Breaking parallel loops in .NET C# using the Break method

It’s not uncommon to break the execution of a for/foreach loop using the ‘break’ keyword. A for loop can look through a list of integers and if the loop body finds some matching value then the loop can be exited. It’s another discussion that ‘while’ and ‘do until’ loops might be a better alternative, but there you go.

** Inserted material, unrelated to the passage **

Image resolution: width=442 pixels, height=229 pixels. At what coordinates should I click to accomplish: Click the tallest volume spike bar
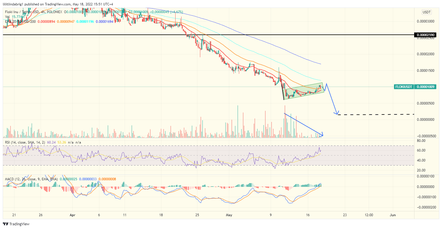coord(237,120)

You cannot simply break out from a parallel loop using the break keyword. However, we can achieve the effect with the ParallelLoopState class. In this post we looked at using the Stop method of the ParallelLoopState class. Here we’ll look at a slightly different method of the same class: Break(). Let’s say we have the following integer array…:

List<int> integers = new List<int>();

for (int i = 0; i <= 100; i++)
{
	integers.Add(i);
}

…and we want to break the loop as soon as we’ve found a number higher than 50. Both Parallel.For() and Parallel.ForEach() accepts an Action of T parameter as we saw before. This Action object has an overloaded version: Action of T and ParallelLoopState. The loop state is created automatically by the Parallel class. The loop state object has a Break method which stops the loop execution. To be more precise: if Break is called in the 5th iteration, then only those iterations will be started afterwards that are required to process items 1-4. Other iterations may have been started by the scheduler of course and they will run complete. So it is guaranteed that at least the first five items will be processed. Break() can even be called multiple times if the processing of multiple items results in breaking the code. In the below example if n separate threads are started with an integer higher than 50 then Break will be called n times:

Parallel.ForEach(integers, (int item, ParallelLoopState state) =>
{
	if (item > 50)
	{
		Console.WriteLine("Higher than 50: {0}, exiting loop.", item);
		state.Break();
	}
	else
	{
		Console.WriteLine("Less than 50: {0}", item);
	}
});

If Break is called more than once then the lowest item will be taken as a boundary by the Parallel class. If Break is called at items 5, 10 and 15 then all iterations required to process items 1-5 will be completed.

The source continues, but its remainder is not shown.